**Exercise instructions:**
Copy each line of the records that contains the word "will".
==== Data to use
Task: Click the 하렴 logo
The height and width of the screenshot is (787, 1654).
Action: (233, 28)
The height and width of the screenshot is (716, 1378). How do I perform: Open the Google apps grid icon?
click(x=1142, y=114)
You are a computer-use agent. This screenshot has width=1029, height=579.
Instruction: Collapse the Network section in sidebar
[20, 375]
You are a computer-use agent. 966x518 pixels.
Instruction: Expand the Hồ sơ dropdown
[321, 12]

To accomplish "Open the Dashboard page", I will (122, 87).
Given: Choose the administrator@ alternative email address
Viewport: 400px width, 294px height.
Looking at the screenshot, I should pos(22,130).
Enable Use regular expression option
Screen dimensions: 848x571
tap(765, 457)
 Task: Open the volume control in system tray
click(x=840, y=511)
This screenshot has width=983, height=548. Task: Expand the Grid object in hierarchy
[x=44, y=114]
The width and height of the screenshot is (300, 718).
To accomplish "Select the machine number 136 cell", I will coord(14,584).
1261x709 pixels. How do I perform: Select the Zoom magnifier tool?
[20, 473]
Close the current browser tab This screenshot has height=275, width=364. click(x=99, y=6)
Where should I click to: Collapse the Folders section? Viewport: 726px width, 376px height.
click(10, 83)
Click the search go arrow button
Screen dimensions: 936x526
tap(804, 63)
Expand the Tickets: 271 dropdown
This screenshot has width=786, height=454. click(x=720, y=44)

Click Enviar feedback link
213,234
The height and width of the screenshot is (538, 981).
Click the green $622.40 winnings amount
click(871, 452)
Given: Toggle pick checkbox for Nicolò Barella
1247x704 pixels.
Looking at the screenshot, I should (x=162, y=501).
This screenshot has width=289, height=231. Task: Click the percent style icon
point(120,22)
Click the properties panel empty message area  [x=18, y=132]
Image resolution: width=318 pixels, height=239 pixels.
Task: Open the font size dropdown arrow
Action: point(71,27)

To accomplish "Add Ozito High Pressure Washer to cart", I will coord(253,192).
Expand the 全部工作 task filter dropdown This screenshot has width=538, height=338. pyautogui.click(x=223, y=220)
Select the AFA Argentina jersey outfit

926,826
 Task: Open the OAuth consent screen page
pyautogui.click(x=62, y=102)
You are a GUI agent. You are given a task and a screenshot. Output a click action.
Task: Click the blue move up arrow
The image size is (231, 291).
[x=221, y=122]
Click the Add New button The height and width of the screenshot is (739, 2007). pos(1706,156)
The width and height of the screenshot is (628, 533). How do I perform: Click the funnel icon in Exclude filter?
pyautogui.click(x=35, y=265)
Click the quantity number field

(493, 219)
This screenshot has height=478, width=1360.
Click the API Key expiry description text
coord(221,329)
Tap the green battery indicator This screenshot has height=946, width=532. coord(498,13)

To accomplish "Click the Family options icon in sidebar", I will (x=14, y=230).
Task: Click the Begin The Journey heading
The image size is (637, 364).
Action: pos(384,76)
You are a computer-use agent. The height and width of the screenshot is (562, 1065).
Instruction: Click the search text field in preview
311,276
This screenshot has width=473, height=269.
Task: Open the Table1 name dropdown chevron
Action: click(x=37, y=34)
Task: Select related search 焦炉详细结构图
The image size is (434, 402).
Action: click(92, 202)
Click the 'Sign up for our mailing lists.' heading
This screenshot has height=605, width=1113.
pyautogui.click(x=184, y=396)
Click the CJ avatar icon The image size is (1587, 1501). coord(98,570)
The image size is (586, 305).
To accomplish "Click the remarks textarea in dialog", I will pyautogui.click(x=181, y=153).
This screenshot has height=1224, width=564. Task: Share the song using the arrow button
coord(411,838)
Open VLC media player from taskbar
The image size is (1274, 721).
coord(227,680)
========
**Written answer:**
To accomplish "Open the Dashboard page", I will (122, 87).
To accomplish "Select the machine number 136 cell", I will coord(14,584).
To accomplish "Add Ozito High Pressure Washer to cart", I will coord(253,192).
To accomplish "Click the Family options icon in sidebar", I will (x=14, y=230).
To accomplish "Click the remarks textarea in dialog", I will pyautogui.click(x=181, y=153).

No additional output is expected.